Your Christmas tree looks enchanting when it’s decorated with tinsel, candy canes and glittering lights in your living room. But it looks anything but enchanting when it’s lying there on the curb outside your house on the day after New Year’s, waiting to go into a landfill.
But it’s possible to have the holiday spirit and be eco-friendly as well. Numerous communities across the nation are recycling discarded Christmas trees, some of them in ways that actually turn them into an environmental asset instead of a liability.

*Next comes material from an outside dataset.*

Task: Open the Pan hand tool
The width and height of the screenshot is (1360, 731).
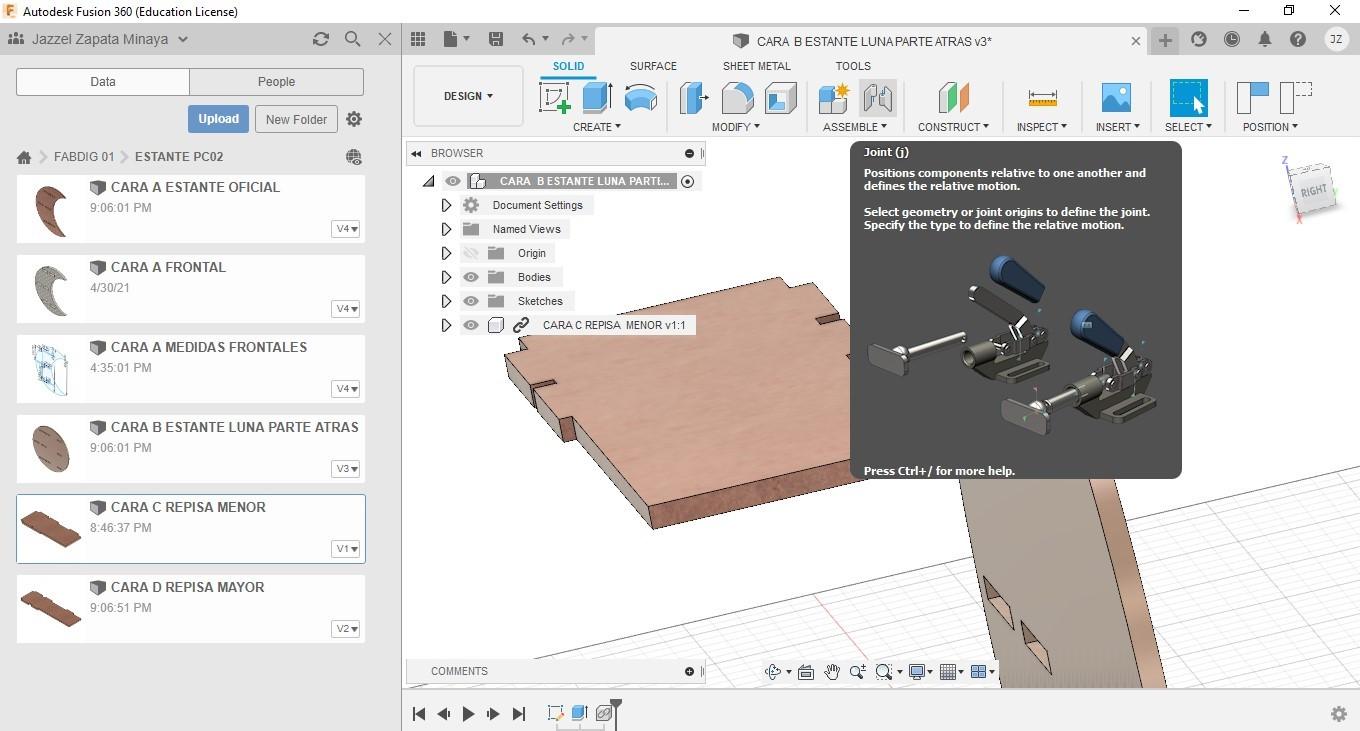Action: coord(832,672)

In West Virginia, for example, the state’s Division of Natural Resources and other agencies are collecting trees that will be re-purposed to as underwater habitat for fish, the Charleston Gazette-Mail reports.
Trees are also recycled as fish habitats in Louisiana, Ohio and other states. In Missouri, the U.S. Army Corps of Engineers began creating such underwater Christmas tree fish shelters back in the 1980s, according to Treehugger.

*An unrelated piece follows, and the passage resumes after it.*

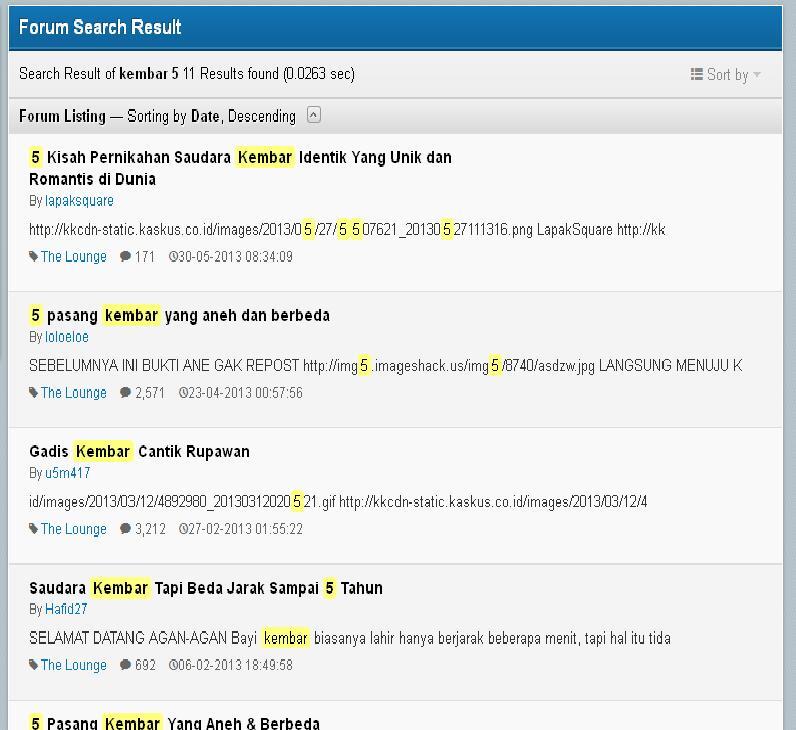Click clock icon next to 23-04-2013 date
This screenshot has width=796, height=730.
coord(183,393)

According to the U.S. Forest Service, after the trees are collected, they’re bundled together into groups of four our five, and then weighted down with concrete blocks and submerged into lakes, at varying depths. The bundles create an artificial reef that extends from the shore into deeper waters. That allows the trees to be utilized as shelter by a variety of fish, ranging from young fish who stay in shallow areas, to adults who go into the deep.
The species that benefit from the Christmas trees include crappies, bluegills and bass.
“Christmas trees make cheap, but quality underwater structures,” according to the Forest Service. “They are easy to place in the ponds and lakes, and they last for several years. More importantly, their branching patterns offer something to fish of all shapes and sizes.”
But fish aren’t the only creatures who benefit from Christmas tree recycling. In San Francisco, a company called City Grazing is partnering with the city’s Fire Department to accept trees and use them as goat food.
According to SFGate.com, the company has a herd of 80 animals, who will chow down on 160 Christmas trees.